Skip to content

v1.13.0

Choose a tag to compare

@yhirose yhirose released this 01 Jul 17:40

✨ New Features

Grammar Serialization (GrammarBlob) — fast startup

A compiled Grammar can now be serialized to a portable byte blob and restored later, letting an application embed a prebuilt blob and skip the meta-parse entirely at startup. Deserialization is ~40× faster than load_grammar().

  • New APIs: GrammarBlob::serialize / deserialize, and parser::serialize_grammar() / load_blob().
  • peglint --blob option emits a blob from a grammar file.
  • Structure only — semantic callbacks are not serialized and must be re-applied after loading.

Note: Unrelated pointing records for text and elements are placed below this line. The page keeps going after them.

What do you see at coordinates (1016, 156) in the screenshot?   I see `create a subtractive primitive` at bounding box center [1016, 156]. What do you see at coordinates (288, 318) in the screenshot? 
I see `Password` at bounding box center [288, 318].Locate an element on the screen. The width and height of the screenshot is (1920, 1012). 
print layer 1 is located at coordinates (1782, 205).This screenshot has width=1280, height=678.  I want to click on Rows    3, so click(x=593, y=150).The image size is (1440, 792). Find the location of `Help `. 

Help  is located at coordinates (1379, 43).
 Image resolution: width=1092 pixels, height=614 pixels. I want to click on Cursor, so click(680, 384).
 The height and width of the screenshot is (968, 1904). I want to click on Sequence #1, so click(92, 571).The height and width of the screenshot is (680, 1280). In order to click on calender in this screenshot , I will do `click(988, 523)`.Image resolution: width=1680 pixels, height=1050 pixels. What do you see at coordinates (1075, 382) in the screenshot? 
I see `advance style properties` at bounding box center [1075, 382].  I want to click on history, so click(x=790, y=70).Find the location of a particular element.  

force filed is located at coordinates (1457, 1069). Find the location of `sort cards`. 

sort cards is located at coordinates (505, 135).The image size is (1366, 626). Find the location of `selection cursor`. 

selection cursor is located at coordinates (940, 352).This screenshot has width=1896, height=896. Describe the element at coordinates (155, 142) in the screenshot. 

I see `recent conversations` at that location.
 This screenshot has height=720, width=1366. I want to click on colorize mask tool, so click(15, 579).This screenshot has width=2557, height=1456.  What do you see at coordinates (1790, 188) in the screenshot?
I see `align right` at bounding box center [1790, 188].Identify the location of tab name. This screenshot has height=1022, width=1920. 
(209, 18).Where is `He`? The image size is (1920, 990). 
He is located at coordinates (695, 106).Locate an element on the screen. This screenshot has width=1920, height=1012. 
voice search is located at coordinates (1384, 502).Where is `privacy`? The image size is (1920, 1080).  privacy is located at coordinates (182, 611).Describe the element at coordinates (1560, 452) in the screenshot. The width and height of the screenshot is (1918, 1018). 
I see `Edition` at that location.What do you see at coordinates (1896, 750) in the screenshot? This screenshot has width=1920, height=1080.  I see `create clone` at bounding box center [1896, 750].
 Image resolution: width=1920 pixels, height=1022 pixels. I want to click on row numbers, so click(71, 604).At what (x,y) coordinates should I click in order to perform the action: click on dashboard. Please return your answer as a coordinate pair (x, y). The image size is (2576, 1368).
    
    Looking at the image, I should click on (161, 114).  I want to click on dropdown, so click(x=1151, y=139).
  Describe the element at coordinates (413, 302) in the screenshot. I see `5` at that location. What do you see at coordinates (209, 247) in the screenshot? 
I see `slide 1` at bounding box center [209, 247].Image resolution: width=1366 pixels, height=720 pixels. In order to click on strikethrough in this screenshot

References resolve by name, and first-sets are recomputed in O(N).
  • The precedence instruction is supported in blobs. Grammars using capture/back-reference or a custom User operator are rejected as non-serializable.
  • Covered by test/test_serialize.cc.

🐛 Bug Fixes

  • Character-class / literal escapes: fixed handling of escaped \-, \^, \f, and \v inside character classes and literals.
  • Default start-rule selection: %-directives (e.g. %whitespace, %word) are no longer eligible to be picked as the default start rule.
  • Packrat safety: prevent infinite recursion over Holder cycles during packrat caching.
  • load_blob(): restore the parser-level packrat flag when loading a blob.

⚡ Performance

  • First-sets are now computed in O(N) by sharing the SetupFirstSets visitor across rules.
  • The bootstrap meta-grammar now uses First-Set filtering and left-factored Definition/Primary rules, cutting grammar-load time.

🧹 Internal / Cleanup

  • Removed dead Symbol Table support remnants.
  • Extensive spec / conformance test additions (Unicode identifiers, AST conformance, macro + left-recursion interactions, semantic-value edge cases, serialization round-trip oracle).